Target pointing data

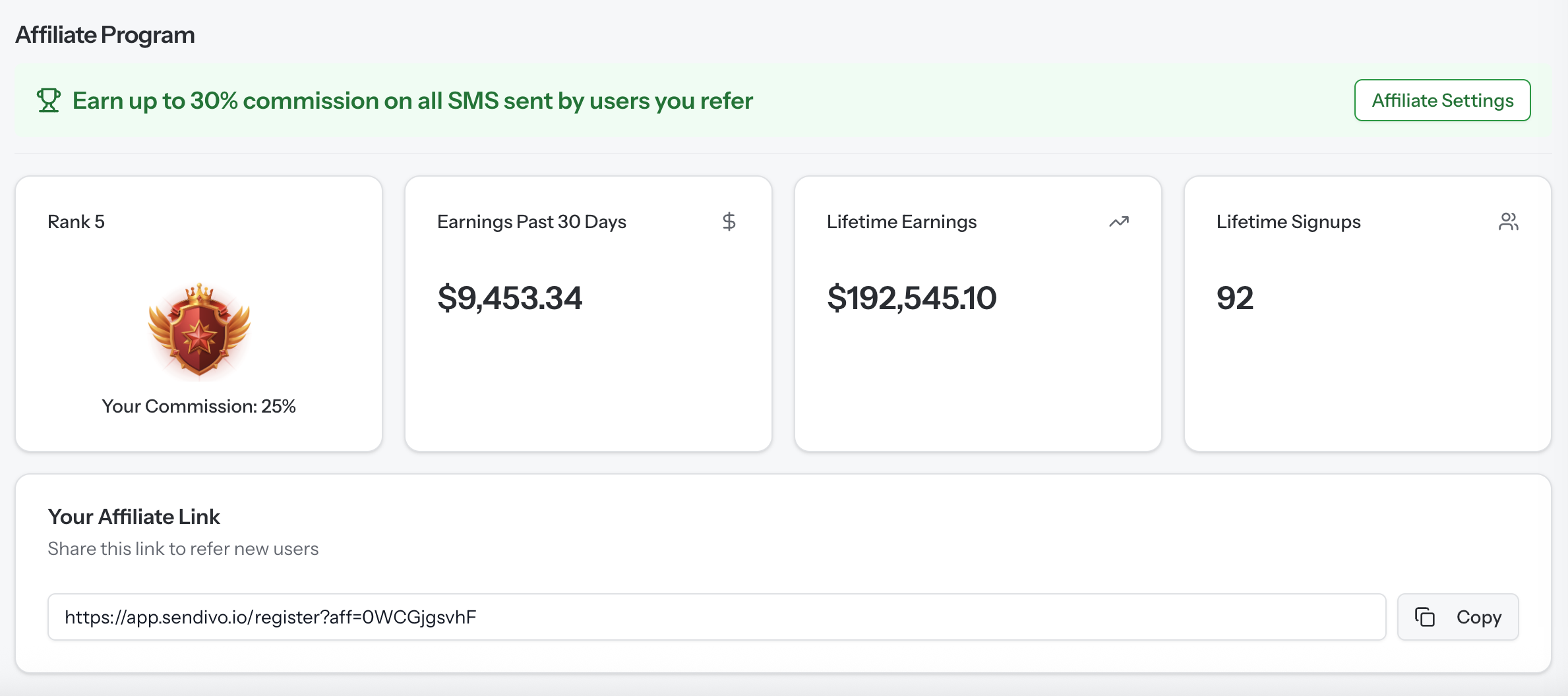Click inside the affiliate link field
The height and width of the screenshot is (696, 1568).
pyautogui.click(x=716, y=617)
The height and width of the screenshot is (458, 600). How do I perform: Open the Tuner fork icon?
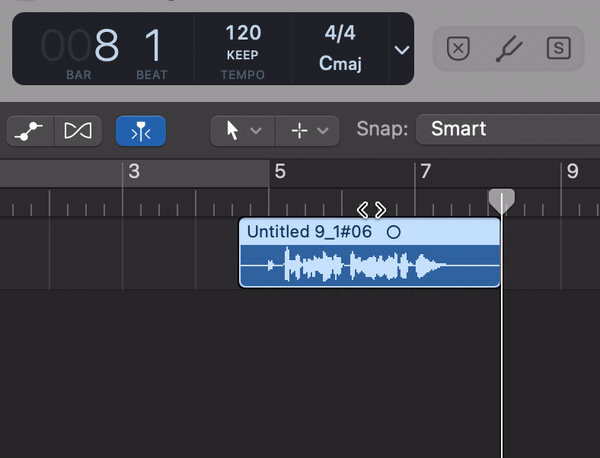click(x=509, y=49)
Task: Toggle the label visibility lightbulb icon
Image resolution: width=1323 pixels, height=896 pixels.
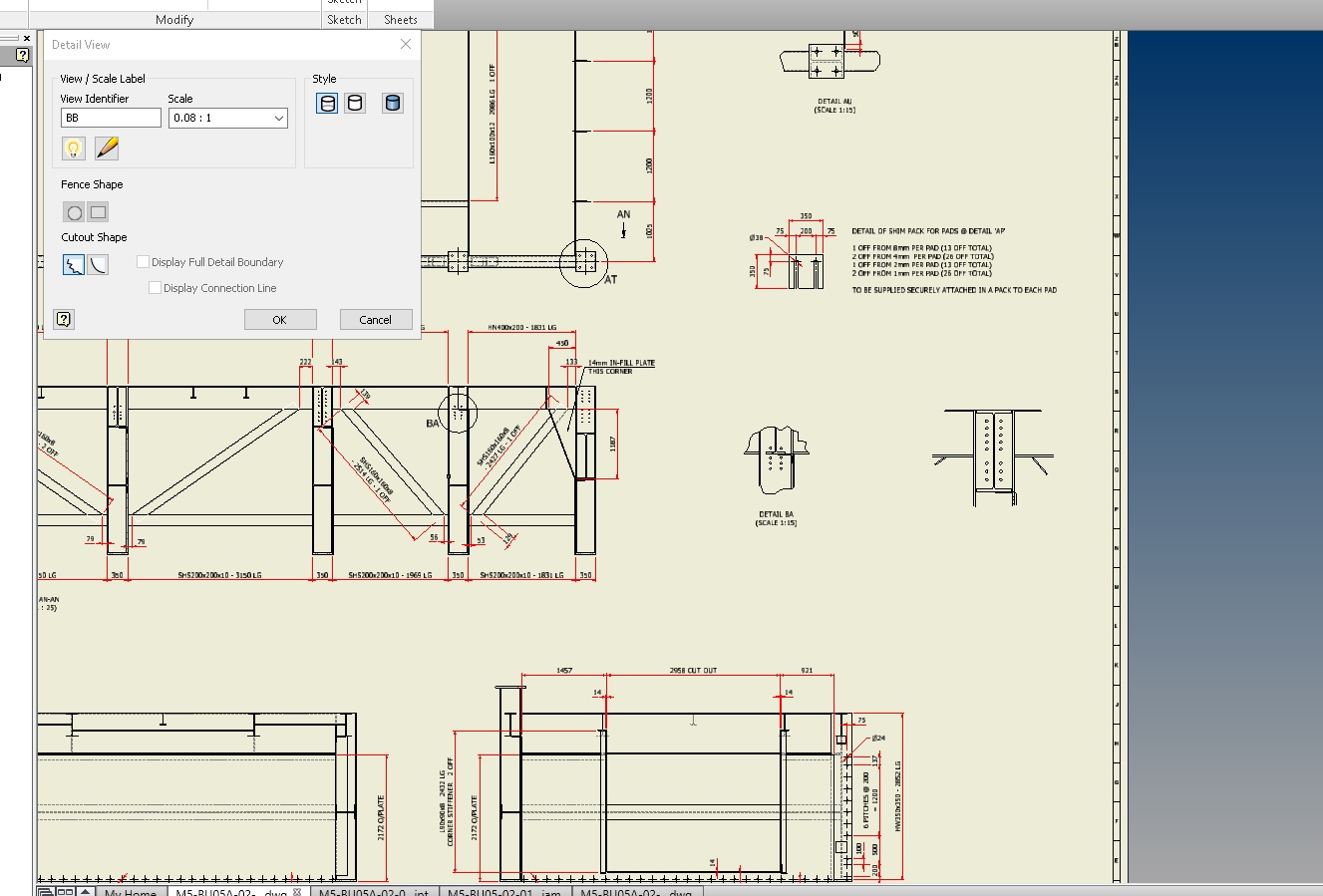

*Short exercise:*
Write out every line of the listing above word for word, omitting the pictures.

*Response for this exercise:*
Click inside the affiliate link field
The height and width of the screenshot is (696, 1568).
pyautogui.click(x=716, y=617)
The height and width of the screenshot is (458, 600). How do I perform: Open the Tuner fork icon?
click(x=509, y=49)
Task: Toggle the label visibility lightbulb icon
Image resolution: width=1323 pixels, height=896 pixels.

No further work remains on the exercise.